Trecho fornecido:
------------------------------------------------------------

Senado aprova ‘banda de preços’ do combustível; estados rejeitam
Caminhoneiros também não gostaram das propostas, que criam estabilização de preços, fundo de apoio e auxílio-gasolina, além de regra do ICMS

Aguinaldo Rodrigues
Publicado em: 10/03/2022 às 22:11 | Atualizado em: 11/03/2022 às 00:07
No dia em que a Petrobrás anunciou novo reajuste no preço da gasolina e derivados em quase 25%, o plenário do Senado, com os votos “sim” e “não” dos senadores do Amazonas, aprovou, nesta quinta-feira (10), dois projetos de leis para estancar a escalada de preços dos combustíveis.
O Projeto de Lei Complementar (PLP) 11/2020 altera a regra de incidência do Imposto sobre Operações relativas à Circulação de Mercadorias (ICMS) sobre os combustíveis.
Já o PL 1472/2021 cria regras para estabilização dos preços de combustíveis. Neste projeto o senador Plínio Valério (PSDB) deu o único voto “não” da bancada amazonense.

------------------------------------------------------------

Instrução A: Edite todos os registros trocando "label" por "text" e mantendo todo o resto igual. Não inclua as imagens na resposta.
O trecho e os registros não têm relação entre si.

Dados a processar:
------------------------------------------------------------

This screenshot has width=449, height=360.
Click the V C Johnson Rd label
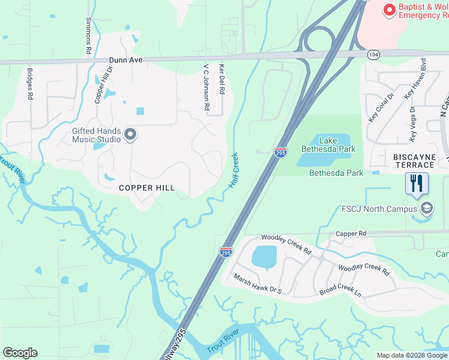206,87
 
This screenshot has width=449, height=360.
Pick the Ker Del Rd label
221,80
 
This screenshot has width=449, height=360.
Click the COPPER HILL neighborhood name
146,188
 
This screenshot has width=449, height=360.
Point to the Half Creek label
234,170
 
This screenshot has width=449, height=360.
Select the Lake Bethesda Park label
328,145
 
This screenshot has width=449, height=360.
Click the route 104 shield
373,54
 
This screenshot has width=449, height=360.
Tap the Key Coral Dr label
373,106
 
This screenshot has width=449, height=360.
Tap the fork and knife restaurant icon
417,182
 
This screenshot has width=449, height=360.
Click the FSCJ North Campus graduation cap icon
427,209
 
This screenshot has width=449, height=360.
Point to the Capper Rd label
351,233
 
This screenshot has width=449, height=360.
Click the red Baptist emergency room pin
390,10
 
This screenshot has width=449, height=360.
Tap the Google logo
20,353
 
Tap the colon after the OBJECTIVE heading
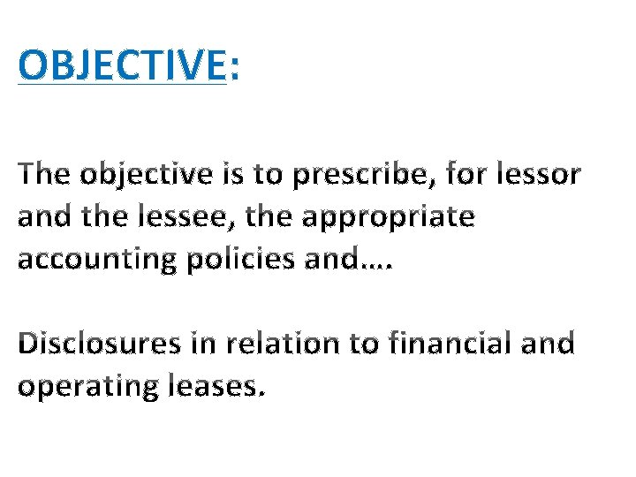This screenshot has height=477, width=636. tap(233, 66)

------------------------------------------------------------

Instrução B: Na notícia sobre os preços dos combustíveis, qual senador deu o único voto "não" da bancada amazonense no PL 1472/2021?

Resposta da tarefa A:
This screenshot has width=449, height=360.
Click the V C Johnson Rd text
206,87
 
This screenshot has width=449, height=360.
Pick the Ker Del Rd text
221,80
 
This screenshot has width=449, height=360.
Click the COPPER HILL neighborhood name
146,188
 
This screenshot has width=449, height=360.
Point to the Half Creek text
234,170
 
This screenshot has width=449, height=360.
Select the Lake Bethesda Park text
328,145
 
This screenshot has width=449, height=360.
Click the route 104 shield
373,54
 
This screenshot has width=449, height=360.
Tap the Key Coral Dr text
373,106
 
This screenshot has width=449, height=360.
Tap the fork and knife restaurant icon
417,182
 
This screenshot has width=449, height=360.
Click the FSCJ North Campus graduation cap icon
427,209
 
This screenshot has width=449, height=360.
Point to the Capper Rd text
351,233
 
This screenshot has width=449, height=360.
Click the red Baptist emergency room pin
390,10
 
This screenshot has width=449, height=360.
Tap the Google logo
20,353
 
Tap the colon after the OBJECTIVE heading
This screenshot has height=477, width=636. tap(233, 66)

Resposta da tarefa B: O senador Plínio Valério (PSDB).